***** SUPPLIED MATERIAL
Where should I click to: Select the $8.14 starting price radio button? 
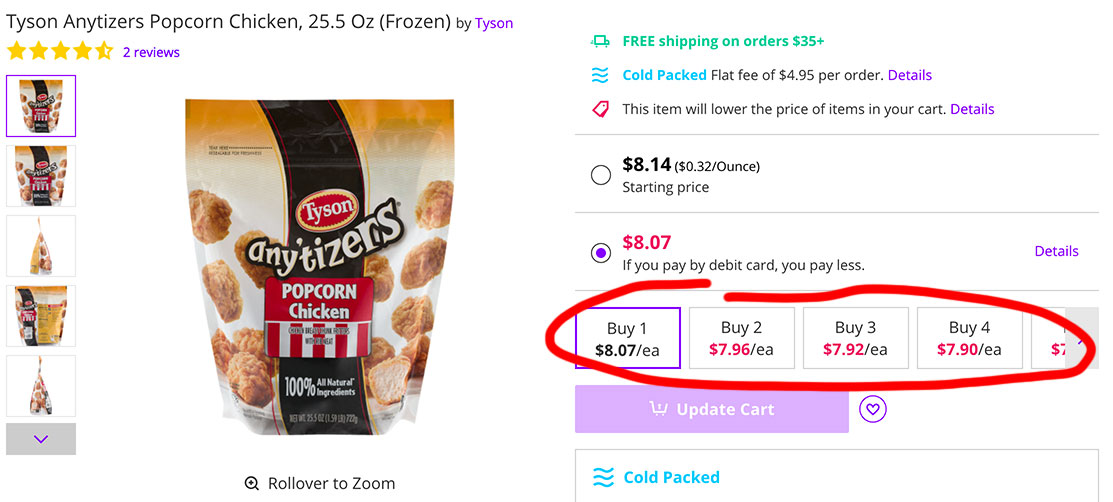pos(601,175)
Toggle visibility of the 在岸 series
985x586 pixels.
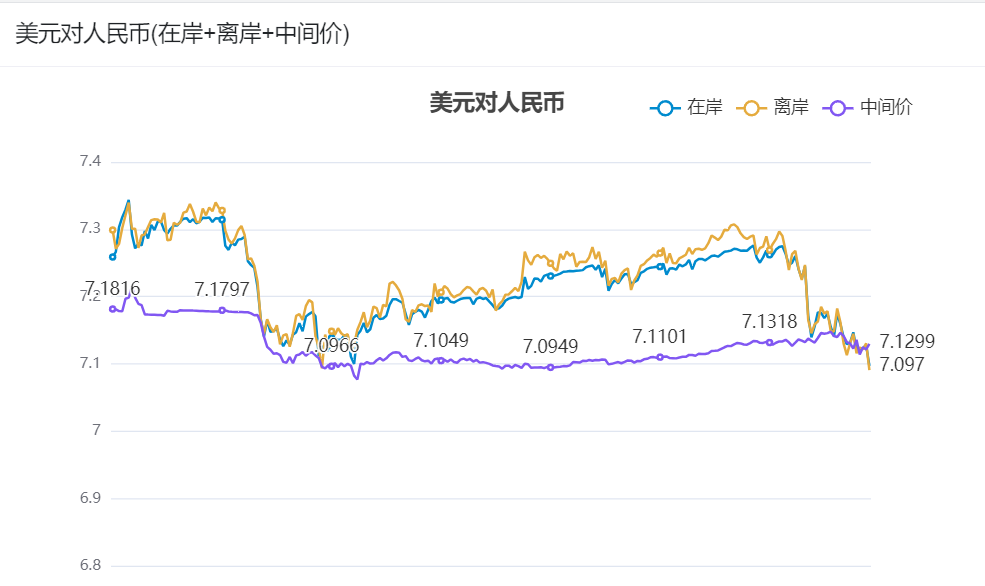click(x=679, y=106)
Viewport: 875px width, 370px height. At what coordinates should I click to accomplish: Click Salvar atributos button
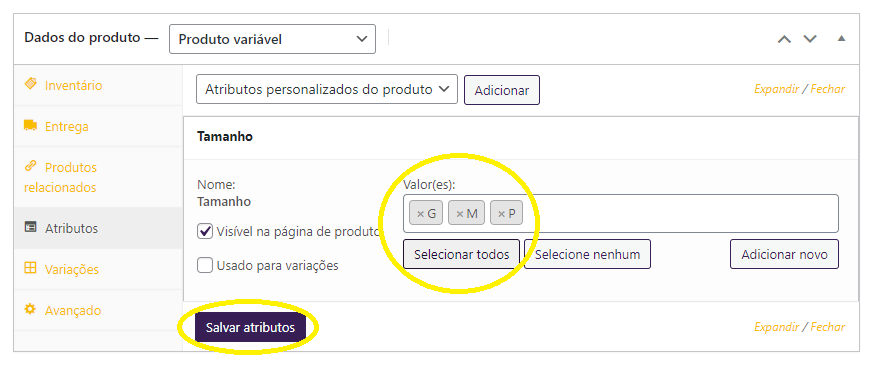(x=250, y=328)
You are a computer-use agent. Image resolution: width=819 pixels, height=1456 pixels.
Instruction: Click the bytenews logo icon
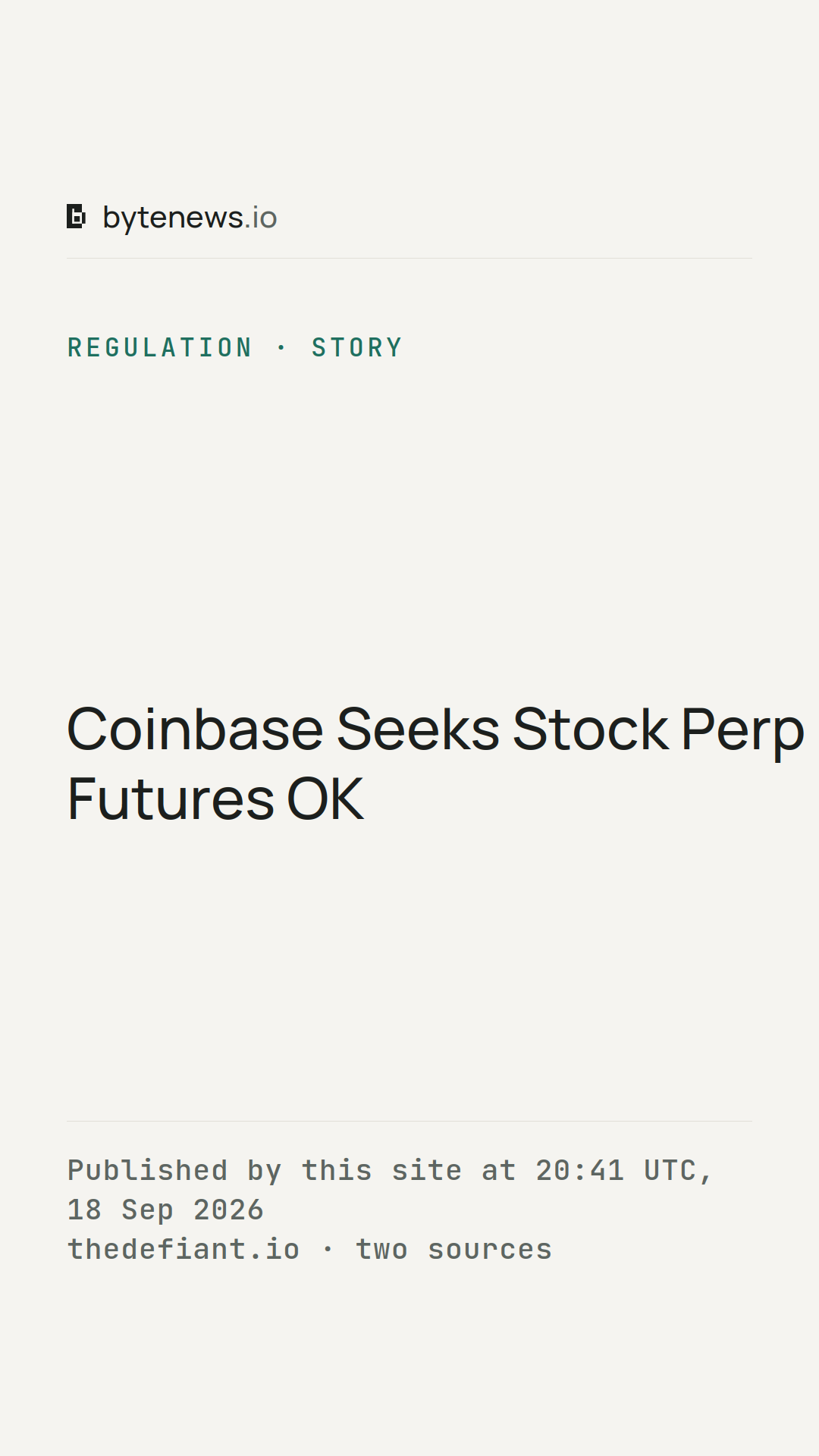click(76, 217)
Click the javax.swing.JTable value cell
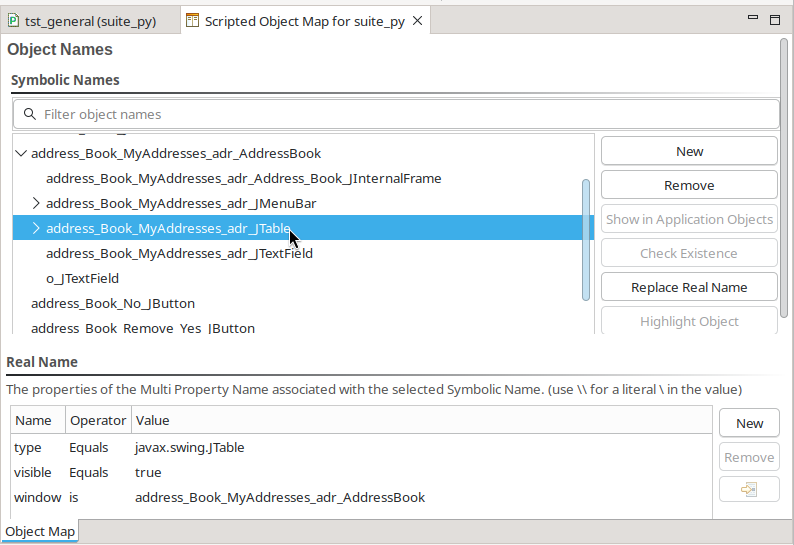 (190, 448)
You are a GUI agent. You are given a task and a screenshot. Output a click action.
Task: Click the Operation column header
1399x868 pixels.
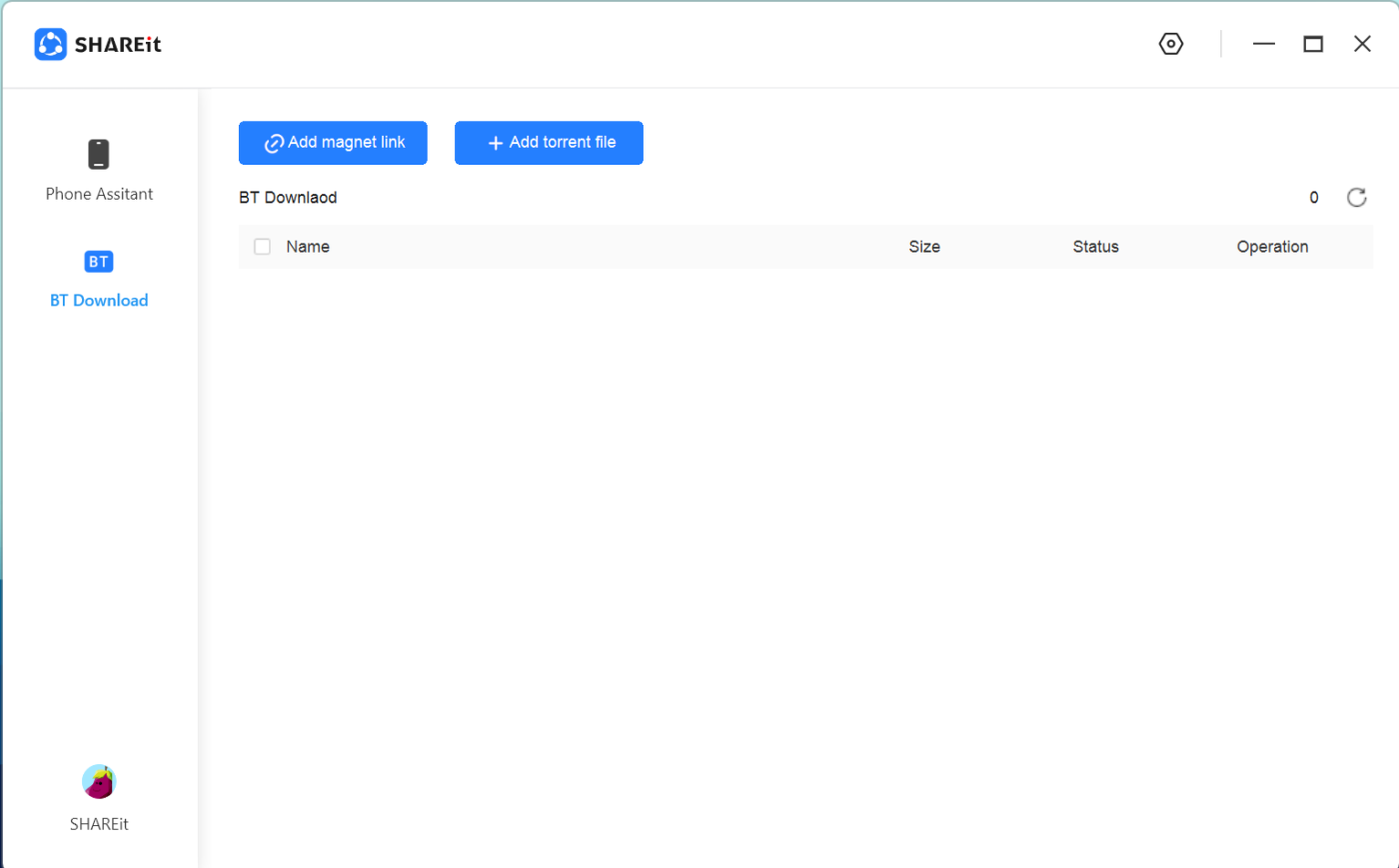[1272, 246]
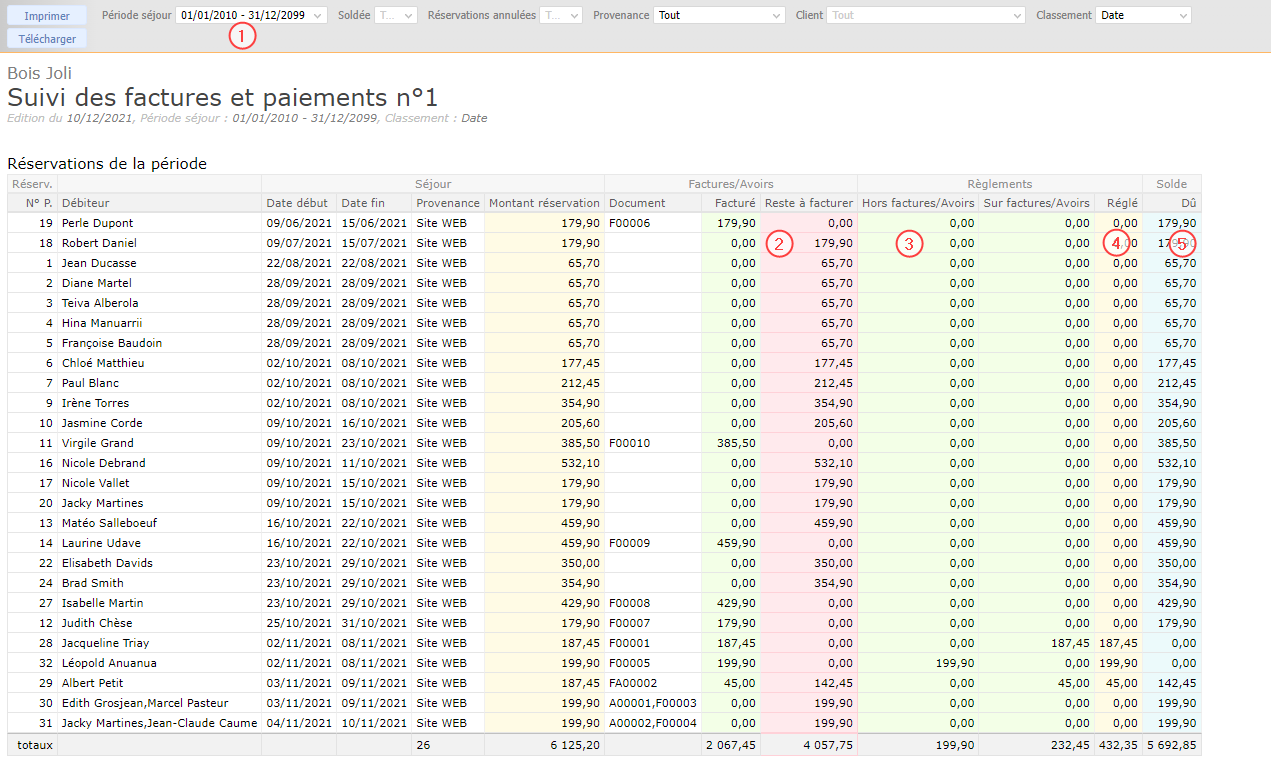Expand the Provenance dropdown set to Tout
The width and height of the screenshot is (1271, 780).
point(719,16)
**********
■ TRY IT:
Everything in the entries above should be transcribed exactly, apart from the pictures.

■ EXERCISE ANSWER:
Where should I click to: Select the $8.14 starting price radio button? 
pos(601,175)
Toggle visibility of the 在岸 series
985x586 pixels.
click(x=679, y=106)
Viewport: 875px width, 370px height. At what coordinates should I click to accomplish: Click Salvar atributos button
(x=250, y=328)
You are a computer-use agent. Image resolution: width=819 pixels, height=1456 pixels.
Instruction: Click the bytenews logo icon
click(76, 217)
Click the javax.swing.JTable value cell
 (190, 448)
You are a GUI agent. You are given a task and a screenshot. Output a click action.
Task: Click the Operation column header
1399x868 pixels.
[1272, 246]
Expand the Provenance dropdown set to Tout
The width and height of the screenshot is (1271, 780).
point(719,16)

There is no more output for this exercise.